Set problem: Retype the listing below line for line, with no changes.
Begin
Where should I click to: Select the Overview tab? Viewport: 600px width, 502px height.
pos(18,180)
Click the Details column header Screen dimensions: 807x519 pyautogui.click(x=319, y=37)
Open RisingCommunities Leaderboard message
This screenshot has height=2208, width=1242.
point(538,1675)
End
Answer to this problem:
Where should I click to: Select the Overview tab? Viewport: 600px width, 502px height.
pos(18,180)
Click the Details column header Screen dimensions: 807x519 pyautogui.click(x=319, y=37)
Open RisingCommunities Leaderboard message
This screenshot has height=2208, width=1242.
point(538,1675)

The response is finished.